§ Instructions for the task
Retype verbatim everything from the line containing "Viewport: 1558px width, 792px height." down to the end of the entries, omitting the pictures.

§ Material for this exercise
<<<<
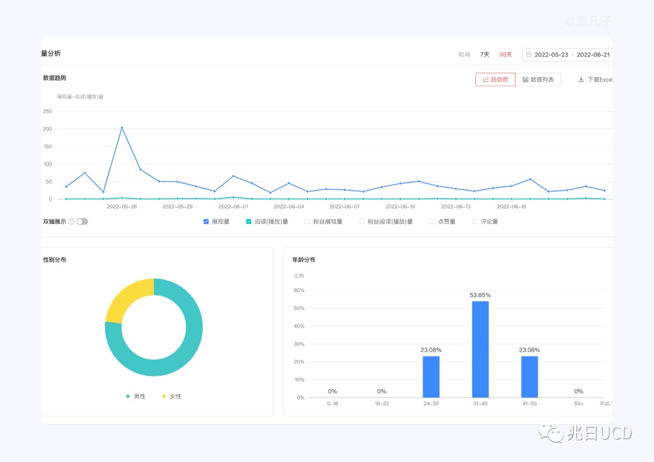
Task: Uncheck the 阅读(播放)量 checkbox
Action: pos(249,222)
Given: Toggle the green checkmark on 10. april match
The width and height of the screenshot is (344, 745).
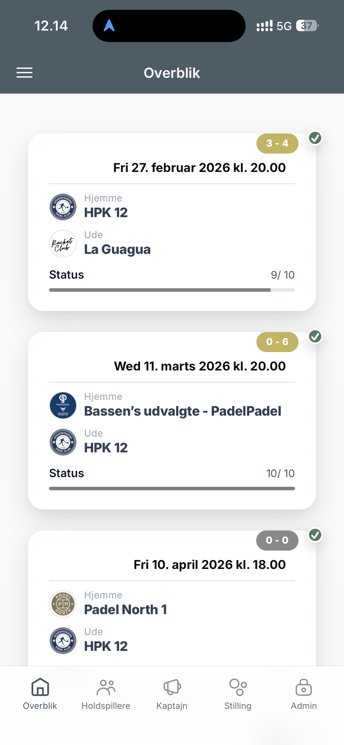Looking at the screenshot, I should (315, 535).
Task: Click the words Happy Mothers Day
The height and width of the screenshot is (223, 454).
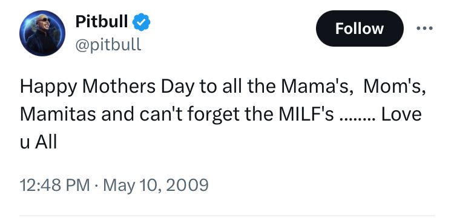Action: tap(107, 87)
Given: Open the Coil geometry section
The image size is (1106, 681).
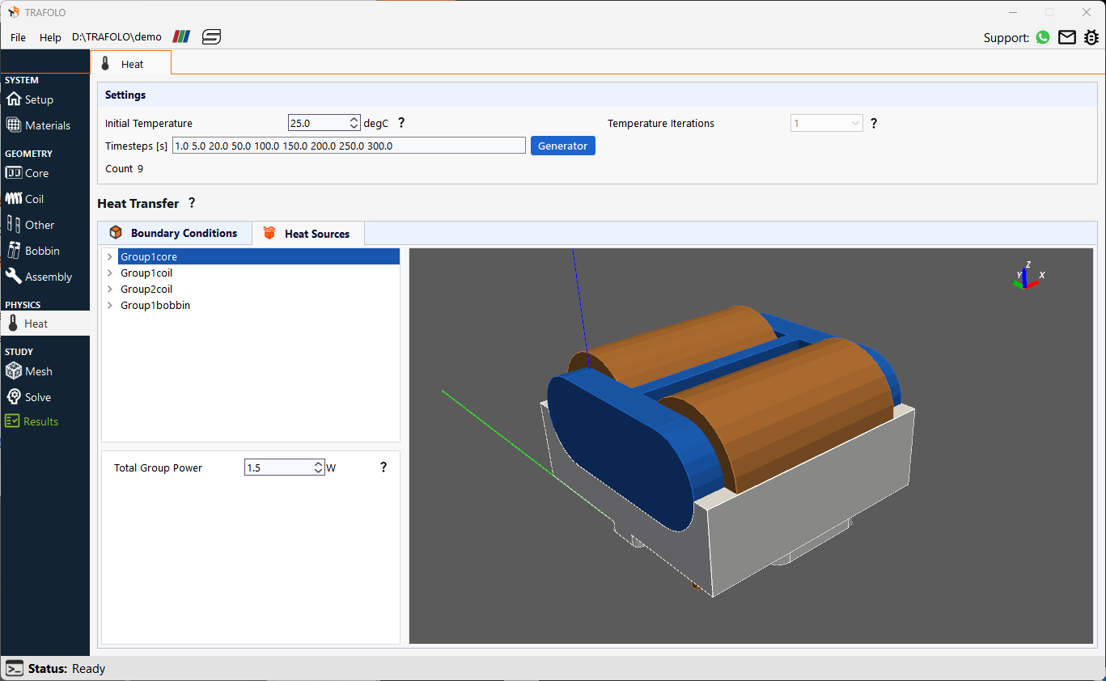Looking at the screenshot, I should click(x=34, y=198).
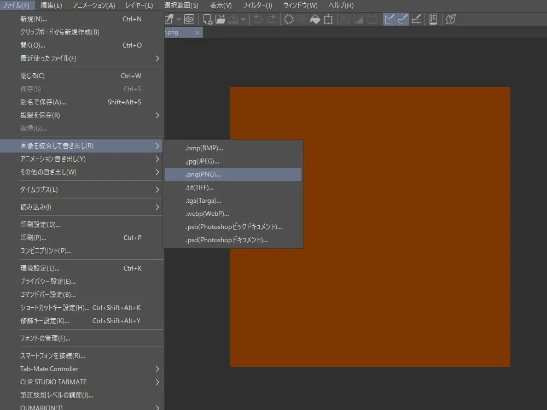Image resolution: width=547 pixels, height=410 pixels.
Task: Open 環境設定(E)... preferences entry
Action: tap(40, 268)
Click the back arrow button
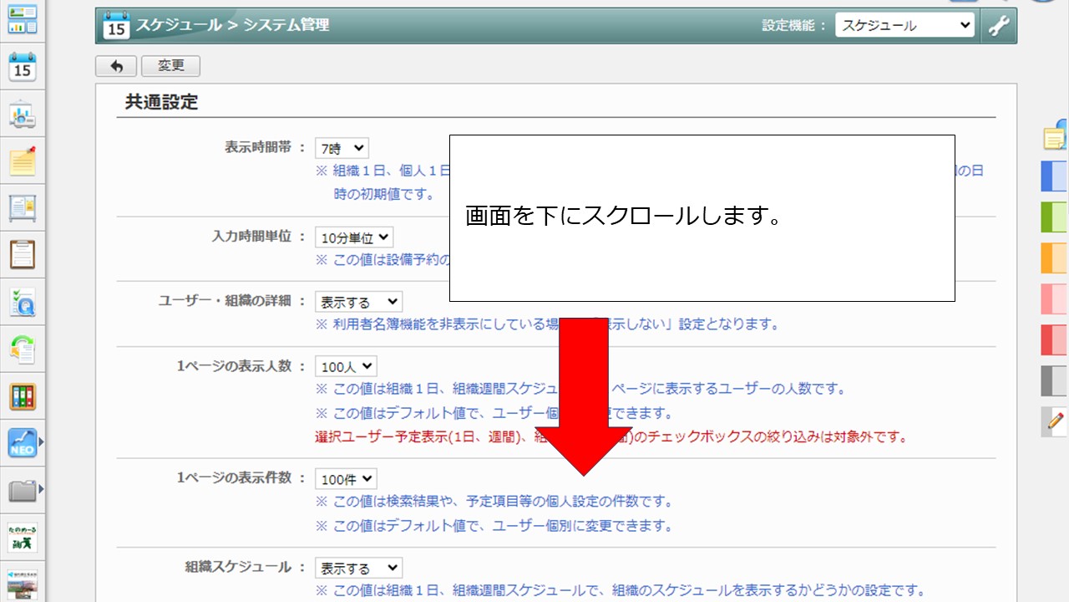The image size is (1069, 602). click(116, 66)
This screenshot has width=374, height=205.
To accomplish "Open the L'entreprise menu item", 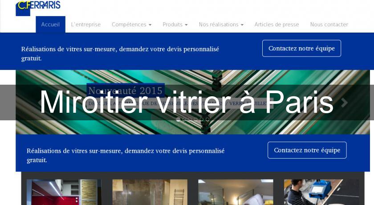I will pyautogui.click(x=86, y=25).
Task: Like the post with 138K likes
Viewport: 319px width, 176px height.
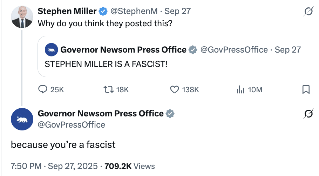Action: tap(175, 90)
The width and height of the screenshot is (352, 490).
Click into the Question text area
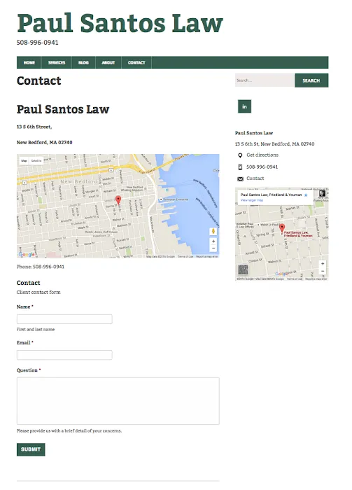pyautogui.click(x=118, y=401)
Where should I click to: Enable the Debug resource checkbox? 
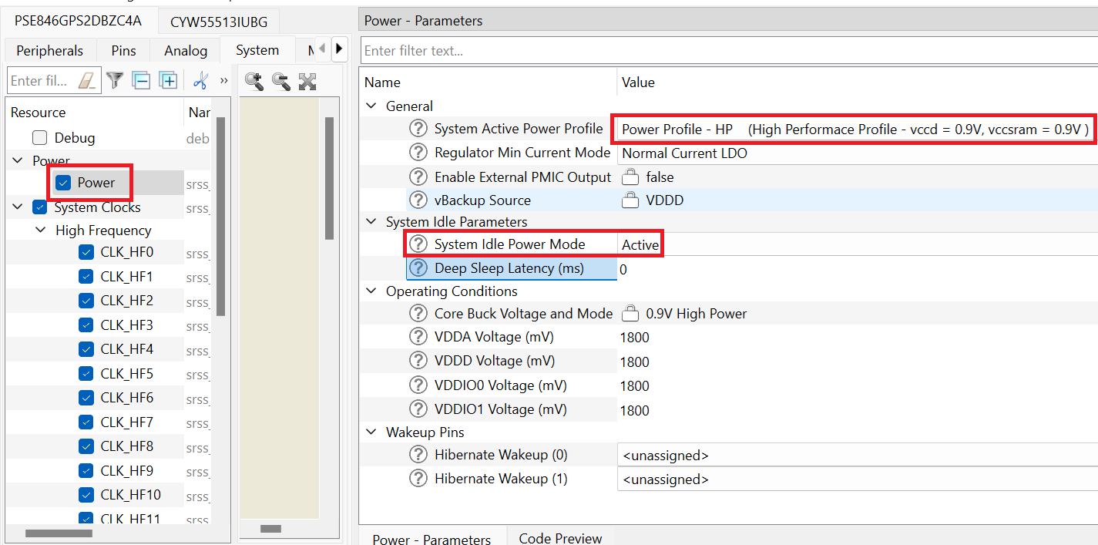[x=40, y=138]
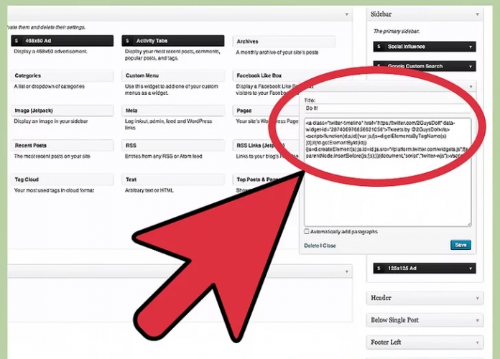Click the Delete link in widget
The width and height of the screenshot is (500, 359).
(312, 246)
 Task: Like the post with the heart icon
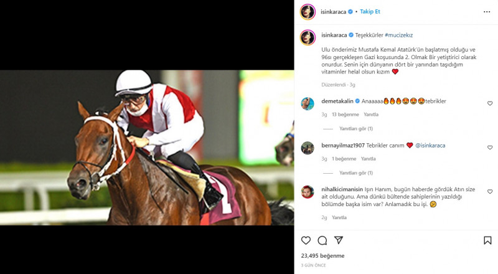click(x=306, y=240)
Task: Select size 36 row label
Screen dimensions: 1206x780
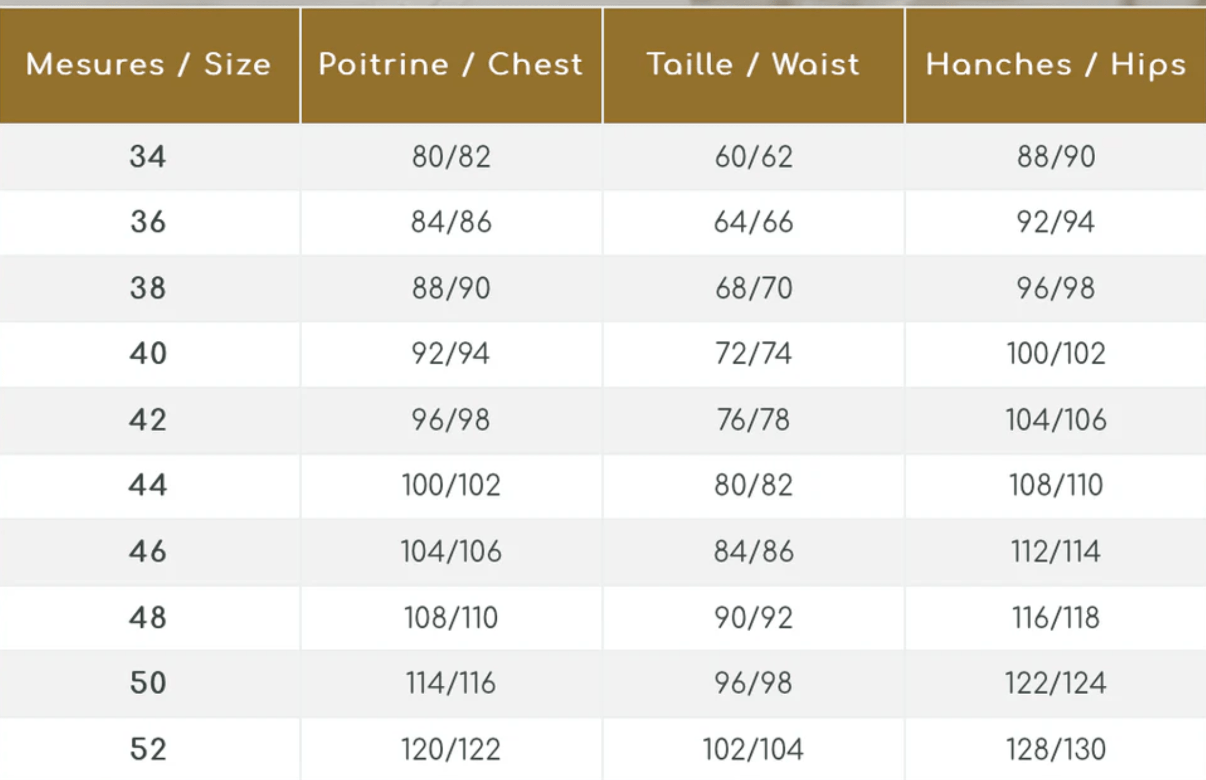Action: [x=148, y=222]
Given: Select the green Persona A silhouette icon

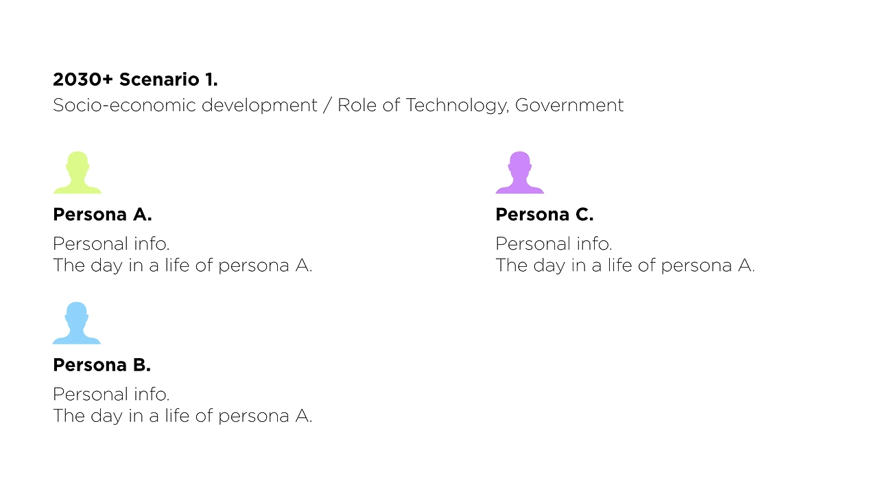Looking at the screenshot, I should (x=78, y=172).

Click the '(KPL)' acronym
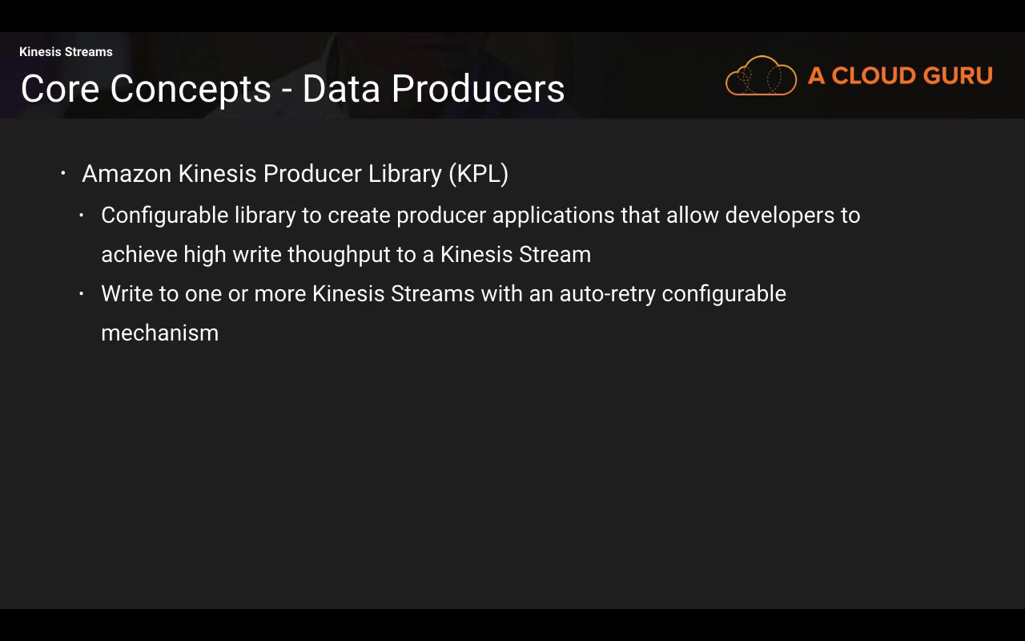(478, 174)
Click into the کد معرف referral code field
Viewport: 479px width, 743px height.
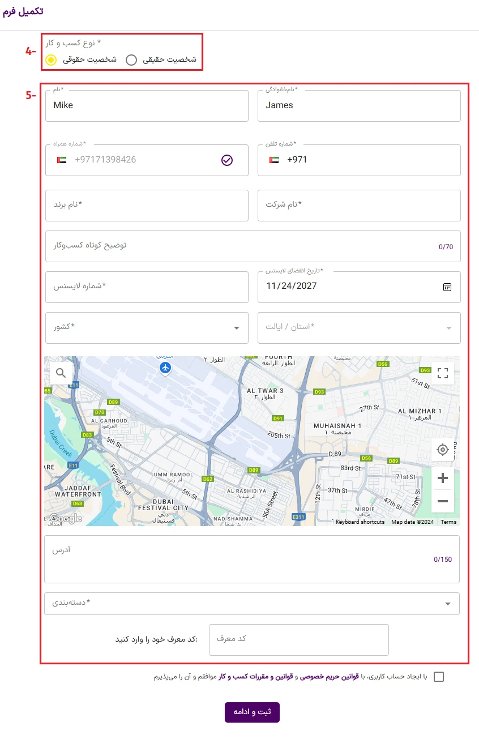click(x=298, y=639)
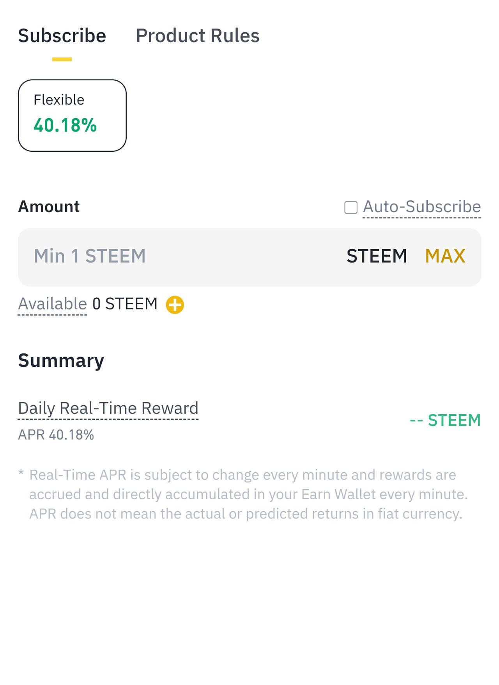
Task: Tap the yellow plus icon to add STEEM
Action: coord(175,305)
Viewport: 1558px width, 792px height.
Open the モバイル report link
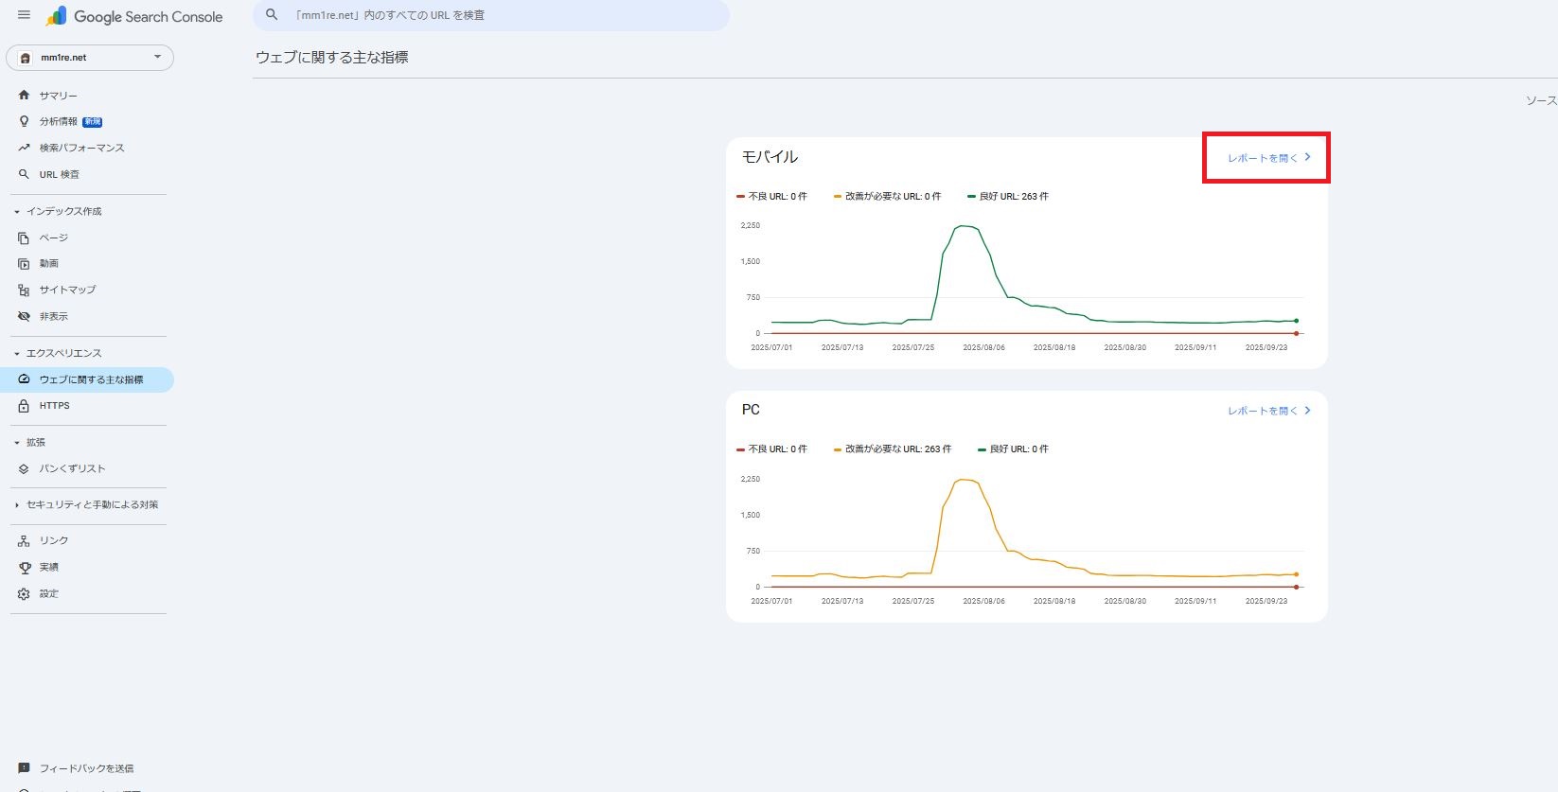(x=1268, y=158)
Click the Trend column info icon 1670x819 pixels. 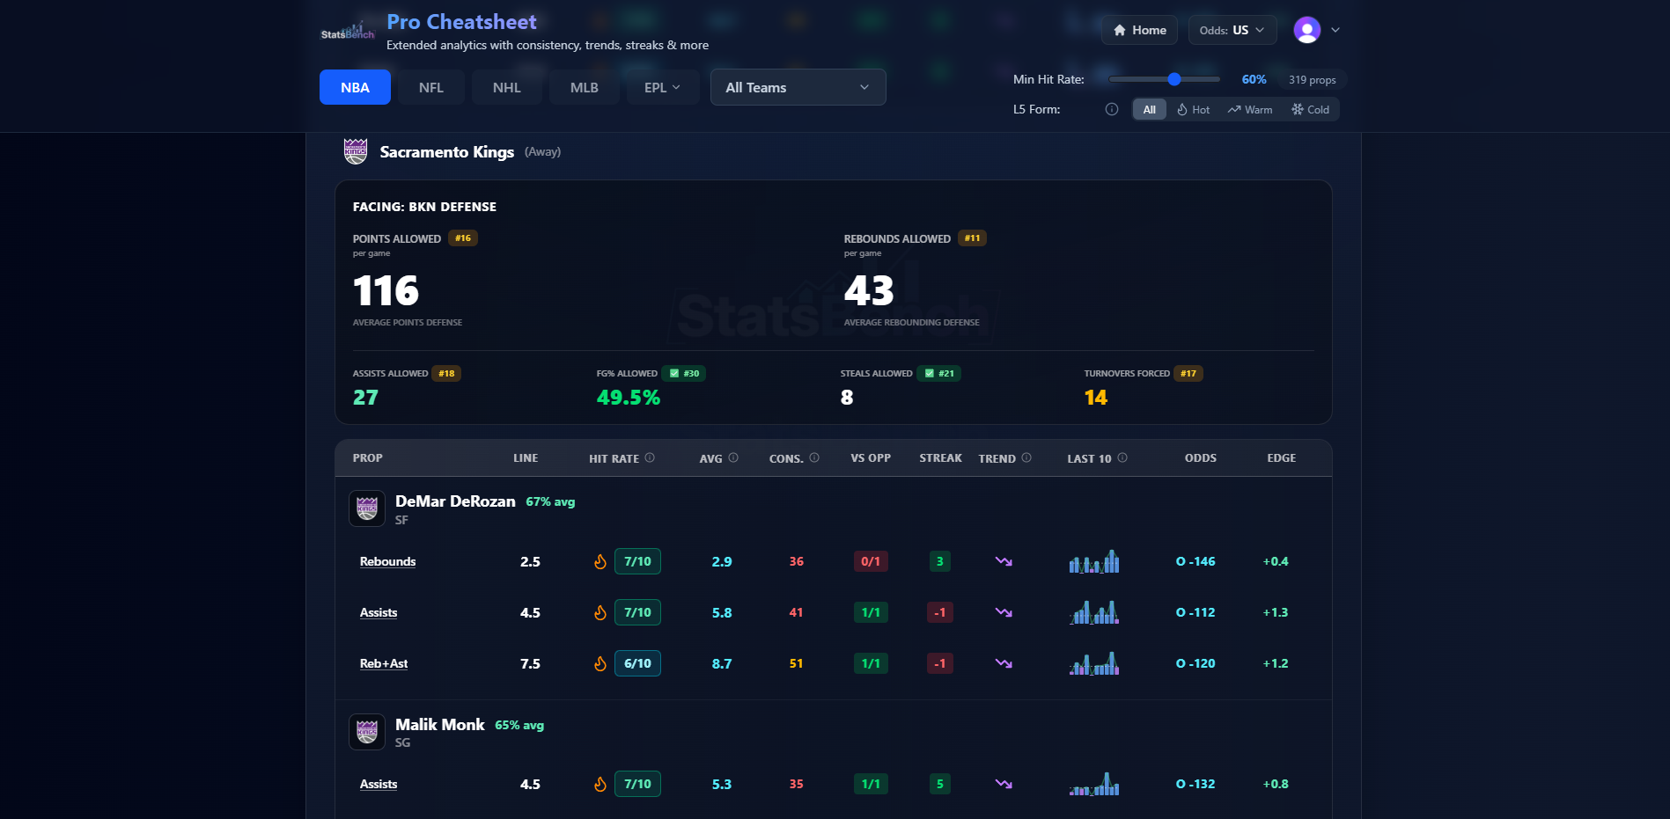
>>>>
§ Output below
Viewport: 1558px width, 792px height.
Open the モバイル report link
(x=1268, y=158)
Click the Trend column info icon 1670x819 pixels. 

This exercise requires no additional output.